--- TASK INPUTS ---

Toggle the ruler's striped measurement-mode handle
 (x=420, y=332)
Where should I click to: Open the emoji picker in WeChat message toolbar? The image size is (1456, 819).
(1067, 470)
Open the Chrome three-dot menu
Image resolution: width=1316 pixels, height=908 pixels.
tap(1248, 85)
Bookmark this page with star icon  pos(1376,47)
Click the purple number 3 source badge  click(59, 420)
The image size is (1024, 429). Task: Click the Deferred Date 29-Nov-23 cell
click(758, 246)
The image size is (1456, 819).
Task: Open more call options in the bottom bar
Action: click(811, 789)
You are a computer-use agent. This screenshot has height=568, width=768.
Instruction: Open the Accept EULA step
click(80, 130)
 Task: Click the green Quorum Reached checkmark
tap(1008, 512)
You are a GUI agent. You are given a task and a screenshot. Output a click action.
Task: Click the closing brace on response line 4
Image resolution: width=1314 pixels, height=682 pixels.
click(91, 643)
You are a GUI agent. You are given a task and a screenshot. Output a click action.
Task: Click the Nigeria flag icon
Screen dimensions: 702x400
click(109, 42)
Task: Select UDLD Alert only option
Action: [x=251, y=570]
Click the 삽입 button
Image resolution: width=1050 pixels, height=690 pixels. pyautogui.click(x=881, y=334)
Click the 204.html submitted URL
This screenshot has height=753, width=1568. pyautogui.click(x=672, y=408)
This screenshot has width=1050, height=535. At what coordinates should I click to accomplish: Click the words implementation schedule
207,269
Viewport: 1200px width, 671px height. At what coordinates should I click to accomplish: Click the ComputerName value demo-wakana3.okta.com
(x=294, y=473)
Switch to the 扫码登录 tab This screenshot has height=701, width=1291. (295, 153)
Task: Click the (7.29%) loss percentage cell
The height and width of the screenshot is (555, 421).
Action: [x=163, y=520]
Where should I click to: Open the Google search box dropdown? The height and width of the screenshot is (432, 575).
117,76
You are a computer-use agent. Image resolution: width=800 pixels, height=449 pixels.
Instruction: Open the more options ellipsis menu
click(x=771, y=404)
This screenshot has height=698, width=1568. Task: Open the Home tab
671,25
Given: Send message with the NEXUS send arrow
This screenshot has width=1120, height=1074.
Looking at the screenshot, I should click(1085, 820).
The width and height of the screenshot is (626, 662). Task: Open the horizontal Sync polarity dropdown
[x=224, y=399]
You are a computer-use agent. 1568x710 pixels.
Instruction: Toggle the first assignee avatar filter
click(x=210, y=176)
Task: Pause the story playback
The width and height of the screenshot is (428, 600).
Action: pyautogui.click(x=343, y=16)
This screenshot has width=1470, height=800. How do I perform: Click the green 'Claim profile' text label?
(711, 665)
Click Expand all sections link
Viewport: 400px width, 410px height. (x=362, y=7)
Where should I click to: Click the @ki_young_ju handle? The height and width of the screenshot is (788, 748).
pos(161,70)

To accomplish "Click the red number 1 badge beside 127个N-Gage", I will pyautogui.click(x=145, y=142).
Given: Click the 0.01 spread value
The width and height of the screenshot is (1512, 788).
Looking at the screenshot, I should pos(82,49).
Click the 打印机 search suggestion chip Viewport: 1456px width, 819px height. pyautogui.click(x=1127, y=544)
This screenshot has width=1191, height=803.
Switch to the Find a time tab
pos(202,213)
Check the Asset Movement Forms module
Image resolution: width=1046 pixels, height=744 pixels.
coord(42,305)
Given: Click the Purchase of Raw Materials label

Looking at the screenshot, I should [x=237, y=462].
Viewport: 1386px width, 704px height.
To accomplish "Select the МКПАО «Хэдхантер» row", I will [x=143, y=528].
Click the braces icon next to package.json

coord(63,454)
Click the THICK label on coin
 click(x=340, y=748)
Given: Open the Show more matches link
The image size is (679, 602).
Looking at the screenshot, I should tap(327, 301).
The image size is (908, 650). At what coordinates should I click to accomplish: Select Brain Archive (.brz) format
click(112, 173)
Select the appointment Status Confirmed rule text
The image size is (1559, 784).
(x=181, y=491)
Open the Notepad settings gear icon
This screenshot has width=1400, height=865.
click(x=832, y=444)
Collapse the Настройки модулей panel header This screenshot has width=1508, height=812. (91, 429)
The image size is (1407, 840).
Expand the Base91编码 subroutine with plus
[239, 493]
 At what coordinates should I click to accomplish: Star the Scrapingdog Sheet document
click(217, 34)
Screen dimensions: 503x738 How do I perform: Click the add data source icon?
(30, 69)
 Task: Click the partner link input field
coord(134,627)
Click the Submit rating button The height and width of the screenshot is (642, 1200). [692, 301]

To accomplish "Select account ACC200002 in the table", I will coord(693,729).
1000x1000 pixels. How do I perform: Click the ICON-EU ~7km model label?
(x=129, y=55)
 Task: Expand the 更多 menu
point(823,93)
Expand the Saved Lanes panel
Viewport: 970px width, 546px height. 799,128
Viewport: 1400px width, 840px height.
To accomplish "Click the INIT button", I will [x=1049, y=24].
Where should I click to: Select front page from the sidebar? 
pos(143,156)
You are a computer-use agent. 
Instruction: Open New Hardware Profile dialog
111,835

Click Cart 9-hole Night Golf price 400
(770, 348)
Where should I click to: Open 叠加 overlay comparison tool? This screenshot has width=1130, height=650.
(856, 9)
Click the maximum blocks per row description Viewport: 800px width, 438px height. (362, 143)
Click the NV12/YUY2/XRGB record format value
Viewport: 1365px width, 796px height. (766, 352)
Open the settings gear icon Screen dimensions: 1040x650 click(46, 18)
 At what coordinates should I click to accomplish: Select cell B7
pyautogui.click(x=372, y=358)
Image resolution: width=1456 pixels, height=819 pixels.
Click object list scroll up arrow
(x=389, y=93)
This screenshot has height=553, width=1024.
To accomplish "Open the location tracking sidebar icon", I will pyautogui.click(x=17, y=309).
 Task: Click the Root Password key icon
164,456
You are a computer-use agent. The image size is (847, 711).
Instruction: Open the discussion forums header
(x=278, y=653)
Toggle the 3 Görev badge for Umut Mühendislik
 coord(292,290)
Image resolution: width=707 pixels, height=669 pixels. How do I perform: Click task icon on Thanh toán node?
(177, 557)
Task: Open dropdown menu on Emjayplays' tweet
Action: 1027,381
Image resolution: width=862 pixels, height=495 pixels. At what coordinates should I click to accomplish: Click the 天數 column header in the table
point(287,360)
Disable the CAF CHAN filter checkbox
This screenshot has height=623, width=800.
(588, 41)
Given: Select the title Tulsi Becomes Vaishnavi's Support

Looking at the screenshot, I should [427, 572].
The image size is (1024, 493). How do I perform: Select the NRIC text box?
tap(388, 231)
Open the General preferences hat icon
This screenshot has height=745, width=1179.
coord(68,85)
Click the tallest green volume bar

---

STATED TASK> How many lines in the material contain the string "perform", treating uppercase and lowercase as different? Reply with the number only.

THE SOLUTION> 5